The cyclone didn't spare the Alipore Zoological Gardens either as damaged deer enclosure and uprooted trees, many of them over 50 years old, found inside the premises on Friday but the animals were not harmed, a top zoo official said.

Tigers, lions, leopards, chimpanzees were seemingly unaffected by the cyclone as they were within the confines of their cages while zebras and giraffes seemed to be a bit restive out in their open enclosures, the official said on Thursday.

Portions of walls of the enclosures for ostriches and deer were damaged but all the animals were safe, he said.

"On Thursday they (zebras and giraffes) showed a decreased appetite as they might have been scared of the whistling sound of strong winds and the situation around.

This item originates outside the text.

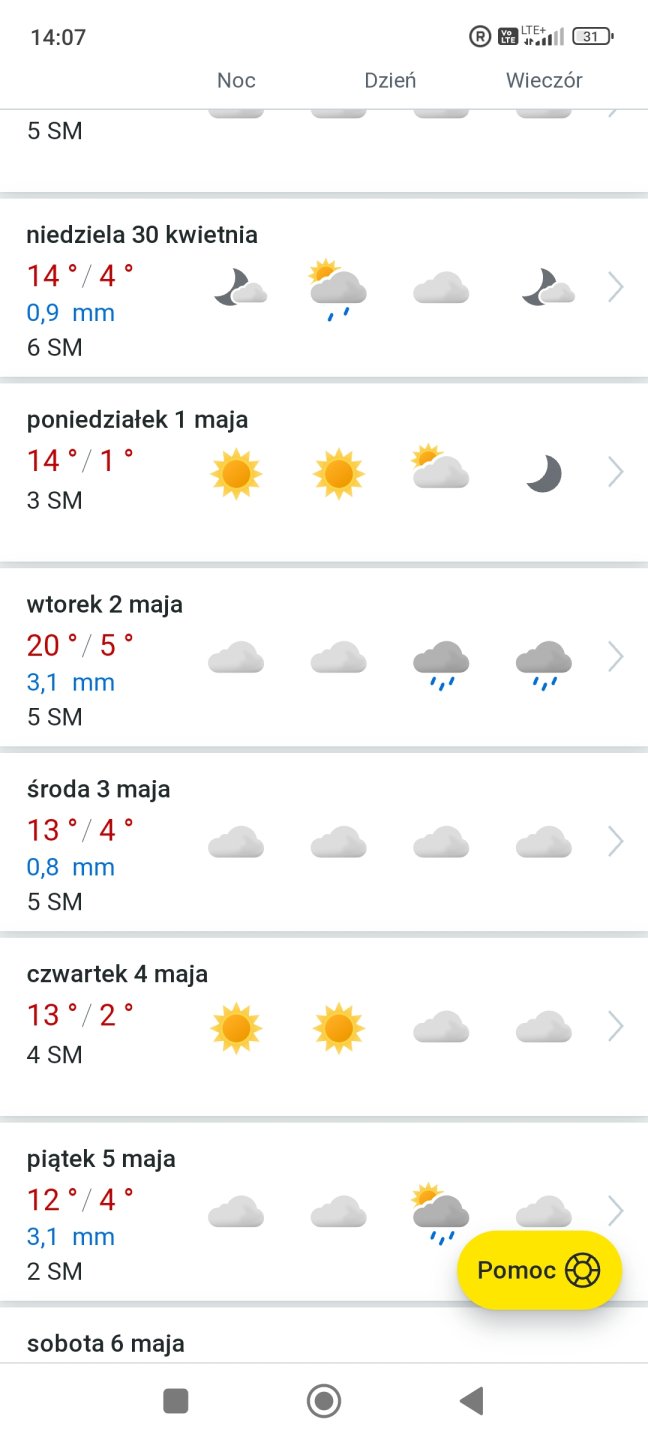Select the Dzień column header
This screenshot has width=648, height=1440.
coord(390,81)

This is a temporary phenomenon as the animals are healthy otherwise," he said.

The staff is working round-the-clock to monitor the condition of animals, zoo director Asis Samanta said.

At least 35 trees were uprooted as the cyclone ravaged the city on Wednesday.

The zoo authorities had to immediately cut an uprooted tree trank which fell into a crocodile enclosure on Wednesday evening so that crocs could not climb onto it and come out, the zoo director said.

"We hope to clear the tree logs cluttered in the premises within a day," Samanta said.

The zoo has remained closed since mid-March in the wake of the coronavirus outbreak and the subsequent lockdown.

Established in 1876, the Alipore zoo presently houses 1,100 wild animals including tigers, lions, leopards, elephants, zebras, giraffes and birds.